Wild Life Safari
Udawalawa National Park
Great place to enjoy the giant Elephants very closely and the third most visited park in the country. Situated about 200 km south-east of Colombo. Udawalawe National Park is famous for its large population of elephants. Hence, this national park is ideal to observe the herds of marvelous Asian elephants in their unique natural habitats. It is known that about 400 elephants in total are sustaining here while about 250 of them are considered as permanently resident. Other than the elephants, the national park provides home for many other species of mammals such as the rusty-spotted cat, fishing cat, Sri Lankan leopard etc. The Sri Lankan sloth bear is rarely seen in Udawalawa national park.

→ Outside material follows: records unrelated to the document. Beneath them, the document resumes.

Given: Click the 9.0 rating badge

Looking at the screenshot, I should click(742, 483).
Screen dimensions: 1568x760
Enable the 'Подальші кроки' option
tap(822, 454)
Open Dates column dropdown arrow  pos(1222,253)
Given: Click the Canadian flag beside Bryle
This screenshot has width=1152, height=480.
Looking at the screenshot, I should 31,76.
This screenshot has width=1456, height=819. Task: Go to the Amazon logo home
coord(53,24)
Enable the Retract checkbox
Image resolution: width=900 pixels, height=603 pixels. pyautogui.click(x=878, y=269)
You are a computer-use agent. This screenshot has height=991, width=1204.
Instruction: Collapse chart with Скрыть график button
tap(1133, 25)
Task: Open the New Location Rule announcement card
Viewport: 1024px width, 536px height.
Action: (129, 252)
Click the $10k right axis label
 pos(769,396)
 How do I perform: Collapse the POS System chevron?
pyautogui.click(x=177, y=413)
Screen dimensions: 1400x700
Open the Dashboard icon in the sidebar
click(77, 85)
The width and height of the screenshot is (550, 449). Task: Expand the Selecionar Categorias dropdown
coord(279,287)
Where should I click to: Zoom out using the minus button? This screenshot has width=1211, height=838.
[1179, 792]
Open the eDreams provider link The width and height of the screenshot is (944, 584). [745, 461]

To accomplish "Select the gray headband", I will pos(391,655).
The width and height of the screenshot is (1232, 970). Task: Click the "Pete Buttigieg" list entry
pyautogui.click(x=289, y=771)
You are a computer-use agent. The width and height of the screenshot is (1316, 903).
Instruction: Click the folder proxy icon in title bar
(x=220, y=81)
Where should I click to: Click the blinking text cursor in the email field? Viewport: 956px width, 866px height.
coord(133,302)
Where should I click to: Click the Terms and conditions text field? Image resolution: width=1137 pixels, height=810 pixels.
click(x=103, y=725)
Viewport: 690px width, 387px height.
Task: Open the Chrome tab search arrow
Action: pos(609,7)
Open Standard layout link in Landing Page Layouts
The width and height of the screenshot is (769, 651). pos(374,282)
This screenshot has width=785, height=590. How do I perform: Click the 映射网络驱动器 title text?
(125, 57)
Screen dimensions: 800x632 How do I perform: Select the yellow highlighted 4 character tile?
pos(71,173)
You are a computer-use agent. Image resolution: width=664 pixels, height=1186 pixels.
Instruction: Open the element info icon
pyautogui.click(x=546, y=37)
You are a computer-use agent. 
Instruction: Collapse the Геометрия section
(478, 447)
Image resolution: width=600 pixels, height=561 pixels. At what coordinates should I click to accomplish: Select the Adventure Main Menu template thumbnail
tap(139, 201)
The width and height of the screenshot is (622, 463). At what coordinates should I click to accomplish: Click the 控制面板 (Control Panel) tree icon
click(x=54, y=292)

Sri Lankan sambar deer, Sri Lankan axis deer, Indian muntjac, Sri Lankan spotted chevrotain, wild boar and water buffalo are among other mammal species that could be seen. Golden jackal, Asian palm civet, Toque macaque, tufted grey langur and Indian hare also reside in the park. The endemic Ceylon spiny mouse was also recorded in Udawalawe national park in 1989. Udawalawe sanctuary is also known as a good bird watching site in Sri Lanka. Bird lovers would get a wonderful opportunity to observe many different varieties of birds including endemic species and migrants as well. Endemic birds such as Sri Lanka Spurfowl, Red-faced Malkoha, Sri Lanka Grey Hornbill and Brown-capped babbler are among the birds found in Udawalawa national park. The reservoir attracts a huge variety of water birds such a cormorants, the Spot-billed pelican, Asian open-bill, Painted stork, Black-headed ibis and Eurasian spoonbill.
Yala National Park
Yala national park is being the most famous and second largest wild life sanctuary in Sri Lanka. Yala national park is located in the southeast region of the country and lies at the edge of the southern province and the beginning of the eastern province. Yala National park is home to 44 varieties of mammal and over 200 species of birds. This part of the country has the greatest concentration of leopards, elephants and spotted deer. The vegetation in the park comprises predominantly of semi-arid thorny scrub, interspersed with pockets of fairly dense secondary forest. Small patches of mangrove vegetation also occur along the coastal lagoons. The park is renowned for the variety of its wildlife, most notably it’s many Leopards and it also boasts a large number of important cultural ruins, bearing testimony to earlier civilizations and indicating that much of the area used to be populated and well developed.
Ridiyagama National Park
The Department of National Zoological Gardens is eager to unveil it’s another flagship project for the nature lovers and pleasure hunters browsing the down south of Sri Lanka. A 500 acre drive through Safari Park, the first ever Safari Park in Sri Lanka is being culminated in Ridiyagama, Hambantota. No doubt this will add one more landmark destination to the tourist map of Sri Lanka and to the gloriest history of the Department of National Zoological Gardens and its 79 years commitment to ex situ conservation. Currently there are three zones in operation, which include the Lion zone, World Herbivore zone and the Asian elephant zone. The animals move around freely in their respective zones and are protected by automated gate systems to minimize the risk to humans.